- **Material for this task**:
****************
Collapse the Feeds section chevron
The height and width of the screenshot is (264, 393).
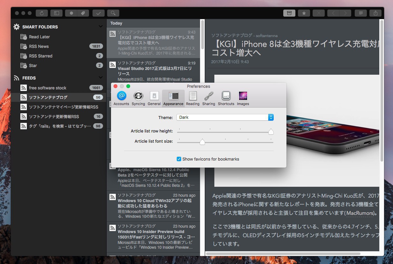tap(101, 78)
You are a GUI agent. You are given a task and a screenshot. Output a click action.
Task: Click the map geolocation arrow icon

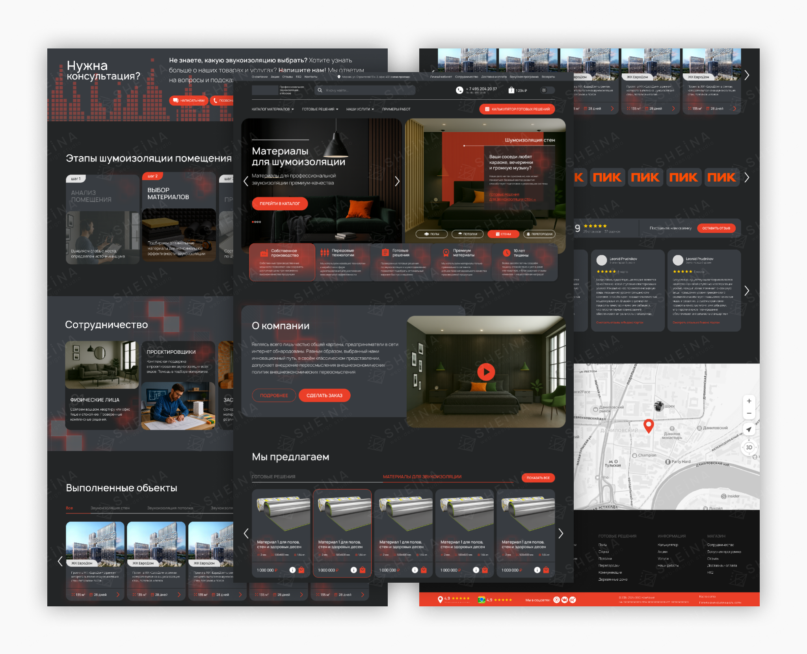749,429
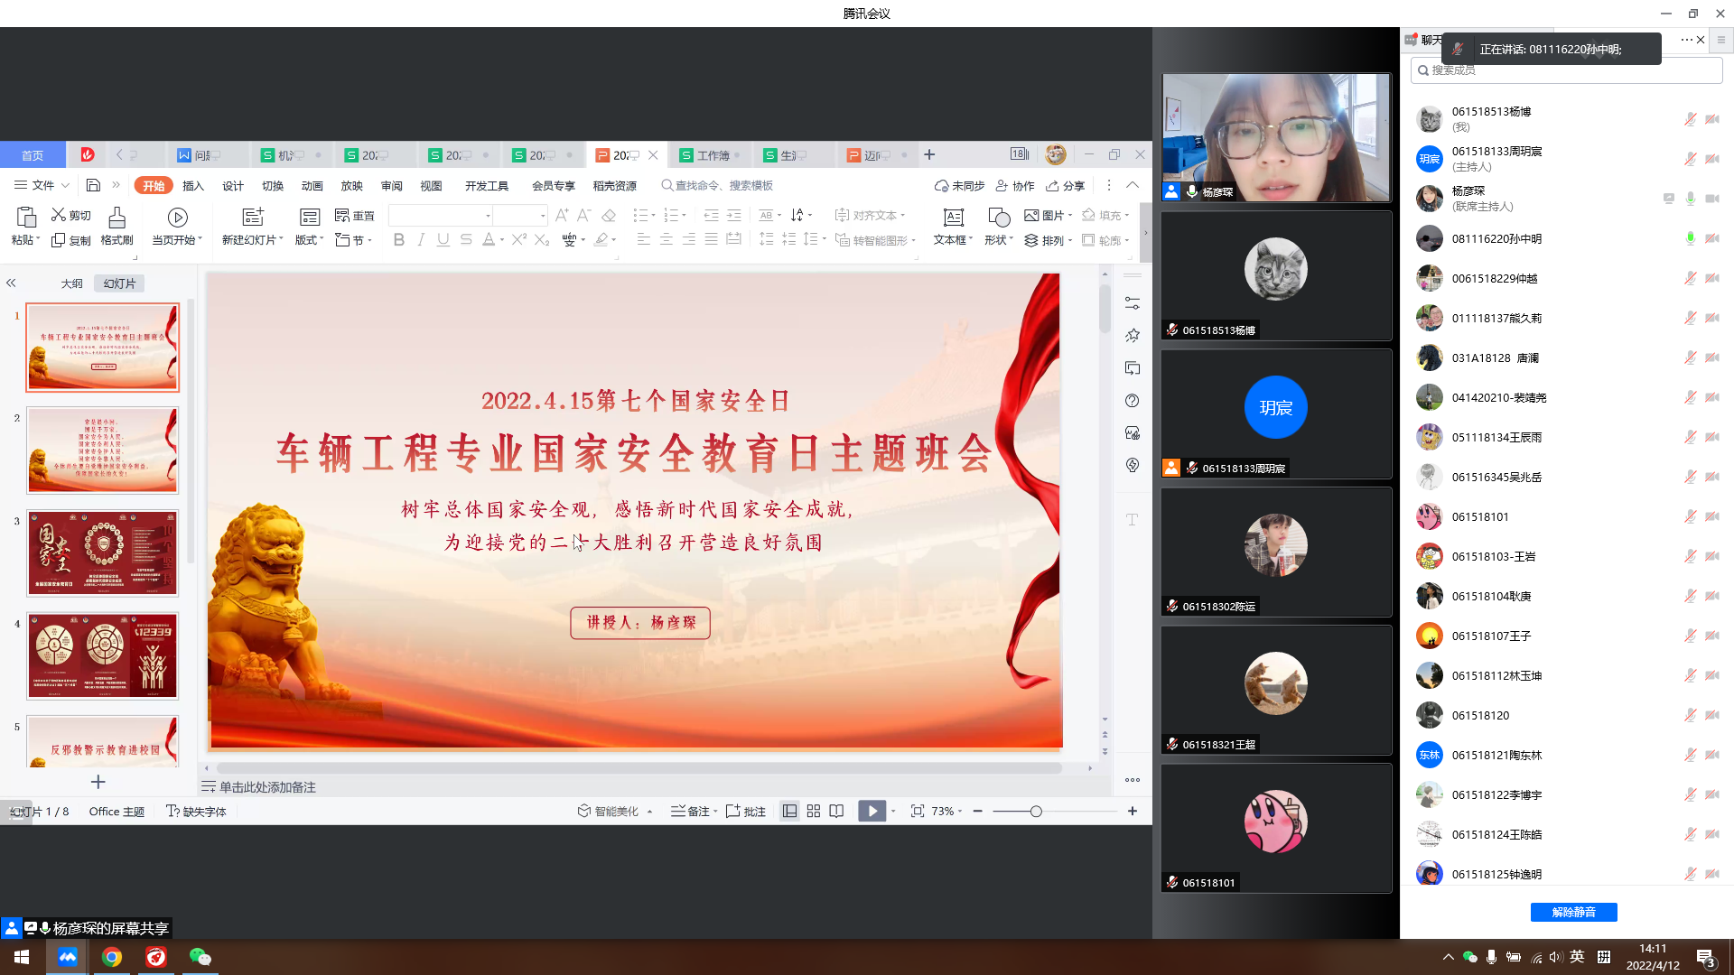1734x975 pixels.
Task: Click the 解除静音 unmute button
Action: (x=1573, y=912)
****************
- **Challenge**:
Please copy each of the rows above word for word, leaving out the pictures.

- **Worked solution**:
Collapse the Feeds section chevron
The height and width of the screenshot is (264, 393).
tap(101, 78)
You are a GUI agent. You are given a task and a screenshot. Output a click action.
Task: Click the map geolocation arrow icon

749,429
1734x975 pixels.
Task: Click the 解除静音 unmute button
Action: (x=1573, y=912)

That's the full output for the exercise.